Introduction to the Arduino Uno programming in Assembler

The following chapter assumes that you are familiar with basic assembler operations for AVR microcontrollers. Below, we explain the most important construction elements and assembler instructions for manipulating the Arduino Uno's (figure 1) GPIOs, based on the ATmega328P microcontroller.

Figure 1: Arduino Uno development board

GPIO and Ports

The Arduino Uno exposes a number of GPIOs that can serve as binary inputs and outputs, analogue inputs, and many of them provide advanced, hardware-accelerated functions, such as UART, SPI, I2C, PWM, and ADC. In fact, not all of the pins on the development board are such “general-purpose”: some of them provide specific features, while others do not: there is no internal multiplexer, so functions such as UART, I2C, SPI, PWM and ADC are bound to particular GPIOs and cannot be changed.

On the programming level, GPIO ports are grouped into 3 “ports” (figure 2), and it is how you can access them:

  • PortB, with GPIOs from D8 to D13,
  • PortC, with GPIOs from port A0 to A5,
  • PortD, with GPIOs from D0 to D7.

A bit in the port corresponds to a single GPIO pin, e.g. bit 5 (6th, zero-ordered) of PortB corresponds to GPIO D13 and is connected to the built-in LED.

Figure 2: Arduino ports

IO Registers

Each Port has assigned three 8-bit registers:

  • DDRx (Data Direction Register): there are 3 of those registers, one per Port (B, C, D): DDRB, DDRC and DDRD. This registers configures GPIO as Input (0) or Output (1). Configuration is done “per bit”, so it is equivalent to controlling each GPIO individually.
  • PORTx (Port Data Register): there are also 3 of those registers: PORTB, PORTC and PORTD. The operation depends on the value of the specific bit in the corresponding DDR register; either pin is configured as input or output:
    • If a specific GPIO pin (represented as a bit in the related DDRx register) is set as output, then PORTx bit directly affects the GPIO output: 1 is HIGH (+5V), while 0 is LOW (0V).
    • If a specific GPIO pin is set to input, PORTx value controls the internal pull-up resistor: 1 enables pull-up, 0 disables it.
  • PINx (Pin Value Register) represents the current input state of the GPIO.

Instructions

There is a set of assembler instructions that operate on Ports (I/O registers), as shown in table 1.

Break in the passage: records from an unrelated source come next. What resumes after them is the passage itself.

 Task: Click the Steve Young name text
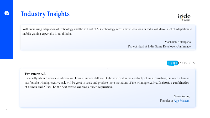[182, 96]
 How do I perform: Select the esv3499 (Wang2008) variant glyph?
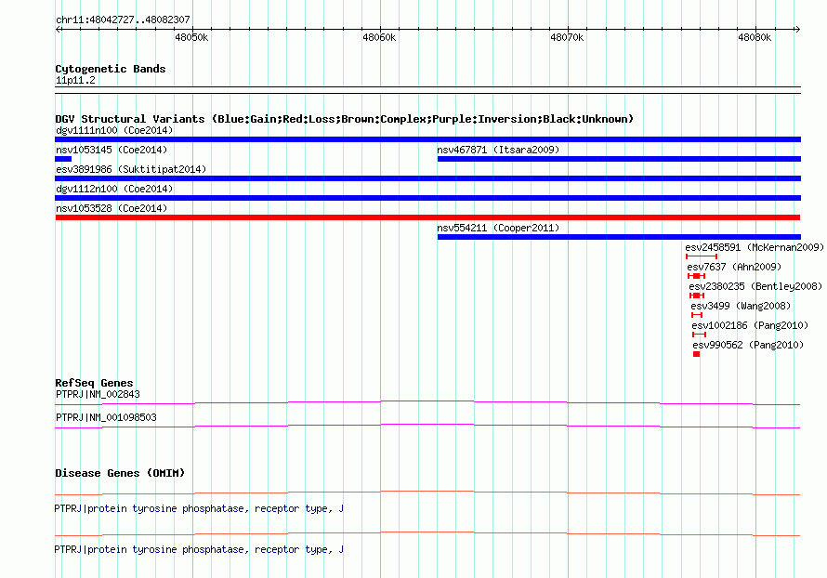696,315
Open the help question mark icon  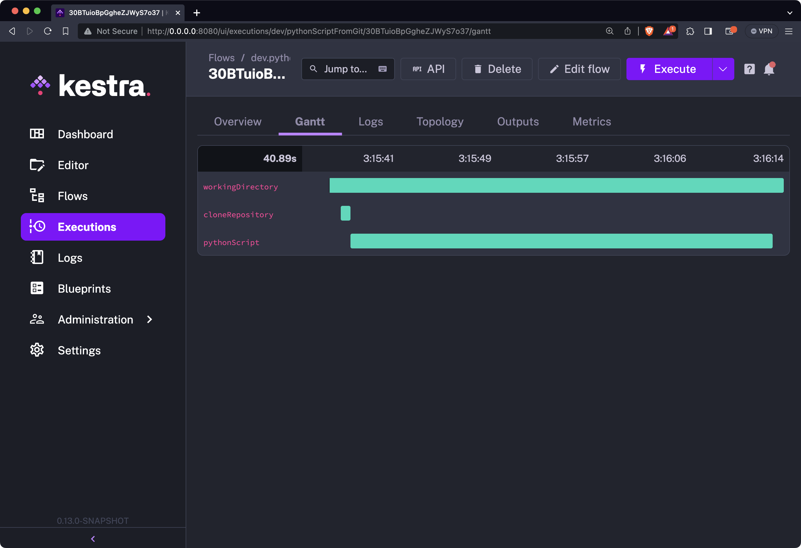pos(749,69)
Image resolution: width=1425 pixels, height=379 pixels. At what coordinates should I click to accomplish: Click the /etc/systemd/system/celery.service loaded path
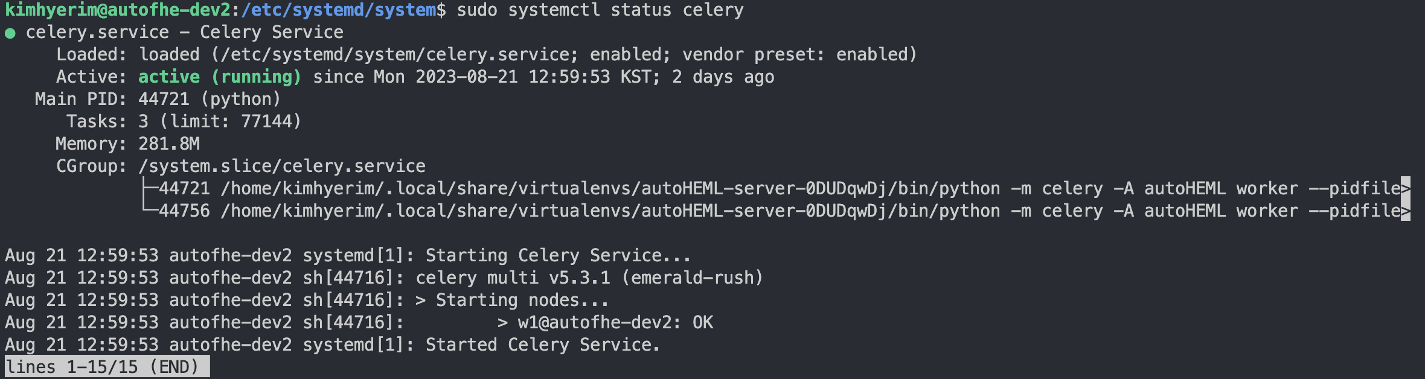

Assembler-level operations using ports are much faster than DigitalRead, DigitalWrite, and other instructions in C++, roughly 50 times faster.
Table 1: Common GPIO-related, I/O instructions
Instruction Description
SBI Set bit in register
CBI Clear bit in register
SBIS Skif if bit in register is set (1)
SBIC Skip if bit in register is clear (0)
IN Read hardware register to the general-purpose register (R0-R31)
OUT Write the general-purpose register to the hardware register.
ANDI Masks a bit
ORI Sets a bit

A common scenario is to first set either the GPIO is input or output (using the correct DDRx register), then either set (SBI), reset (CBI), check (SBIS, SBIC), read the whole register (IN) or write the whole register (OUT).

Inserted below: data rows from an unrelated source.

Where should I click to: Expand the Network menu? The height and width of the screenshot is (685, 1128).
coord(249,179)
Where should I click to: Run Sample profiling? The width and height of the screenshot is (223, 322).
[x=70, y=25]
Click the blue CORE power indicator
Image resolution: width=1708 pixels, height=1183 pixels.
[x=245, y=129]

IN and OUT instructions operate on whole, 8-bit registers rather than on single bits. Those are general-purpose instructions, covering the whole range of IO registers (0-63), beyond aforementioned DDRx, PORTx and PINx registers.

Examples

Template for the assembler code

Using plain assembler (not C++ + assembler) requires a specific construction of the application where the program is located (loaded) into memory exactly at 0x0000.

    .org 0x0000
    rjmp start
 
start:
...

It is common practice to use rjmp (relative jump), which makes is easier to place data before the start of the code. And it is a good “embedded” practice to keep it even, if it does not really jump, as in this example. Forgetting to put it may impact your programming experience later, when you decide to declare some data.

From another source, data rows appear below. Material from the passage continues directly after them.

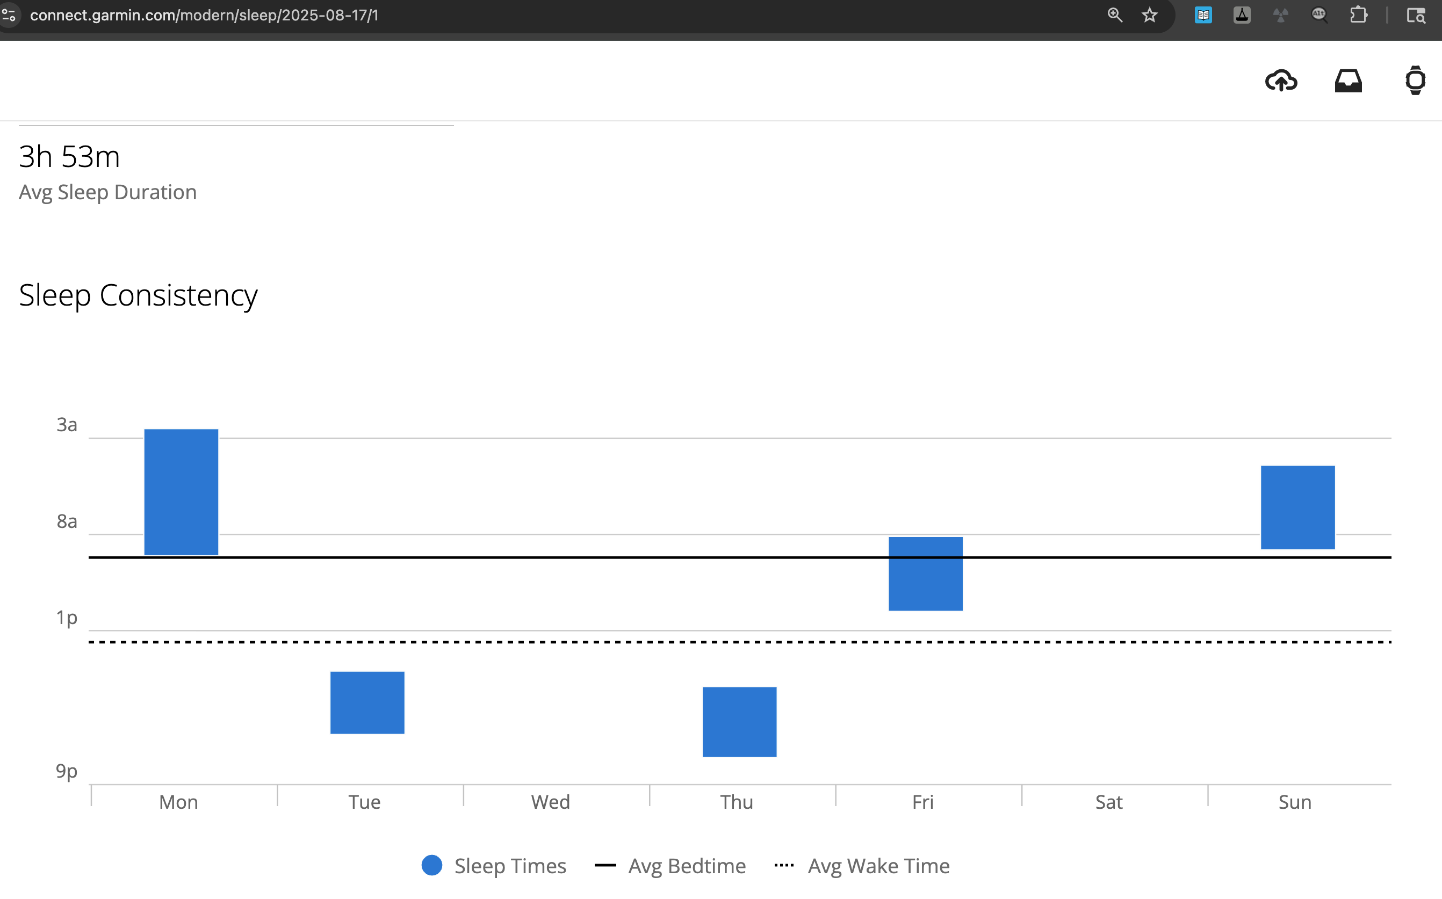This screenshot has height=899, width=1442.
Task: Bookmark page with the star icon
Action: click(1149, 15)
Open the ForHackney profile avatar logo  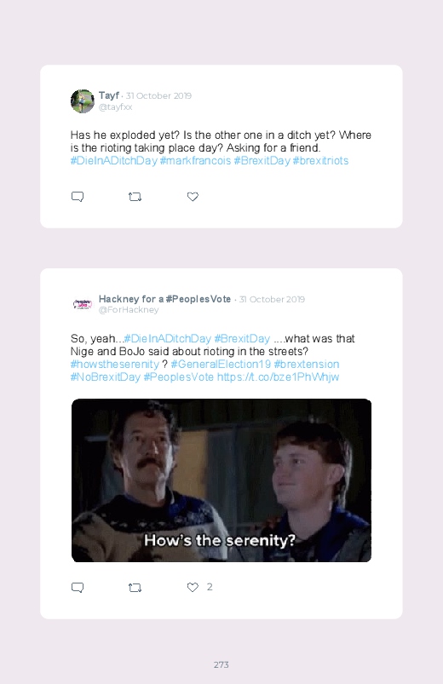click(83, 304)
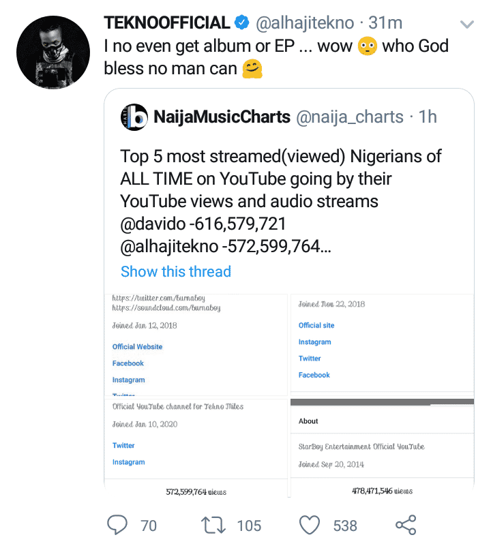Click the reply speech bubble icon
The width and height of the screenshot is (491, 548).
[118, 525]
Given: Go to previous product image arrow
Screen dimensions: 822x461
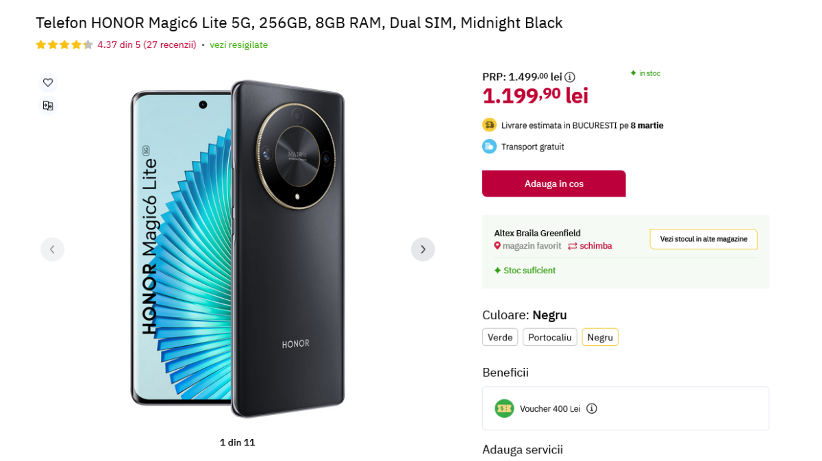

Core I/O registers and their IDs
To operate on I/O registers, the developer must either include a library with definitions or (when programming in pure assembler) declare them on their own.
Below there is a table 2 with a list of I/O registers used to control GPIO (Ports B, C and D) and their addresses:

Table 2: I/O registers and their addresses (IDs)
Name Address (I/O) Description
PINB 0x03 Input pins register (Port B)
DDRB 0x04 Data direction register (Port B)
PORTB 0x05 Output register/pull-up enable (Port B)
PINC 0x06 Input pins register (Port C)
DDRC 0x07 Data direction register (Port C)
PORTC 0x08 Output register/pull-up enable (Port C)
PIND 0x09 Input pins register (Port D)
DDRD 0x0A Data direction register (Port D)
PORTD 0x0B Output register/pull-up enable (Port D)

The easiest is to declare constants (converted to values at compile time) and insert them before the code starts (note that they do not exist in memory, so do not disturb code placement and proper execution):

; I/O registers
.equ PINB,  0x03
.equ DDRB,  0x04
.equ PORTB, 0x05
.equ PINC,  0x06
.equ DDRC,  0x07
.equ PORTC, 0x08
.equ PIND,  0x09
.equ DDRD,  0x0A
.equ PORTD, 0x0B
 
; your code starts here
    .org 0x0000
    rjmp start
 
start:
...
.equ is converted into a value and substituted in the code during compile: thus it does not exist in the final, compiled binary code.
Depending on the compiler you use, there are two standards of syntax. You can find the correct .equ PINB, 0x03 or .equ PINB = 0x03

Below are sections representing common usage scenarios for GPIO management:

USE GPIO as output
In this scenario, we use GPIO as an output. The simplest is to use the built-in LED to get instantly observable results.
The built-in LED is connected to GPIO13 (D13) and is controlled via PortB (5th bit, zero-based indexing; see figure 2). The built-in LED is enabled in the LOW (0) state and off in the HIGH (1) state on GPIO13. It is also convenient to declare a bit number representing the built-in LED position in PortB, so instead of using a number, we can use an identifier, such as .equ PB5,5.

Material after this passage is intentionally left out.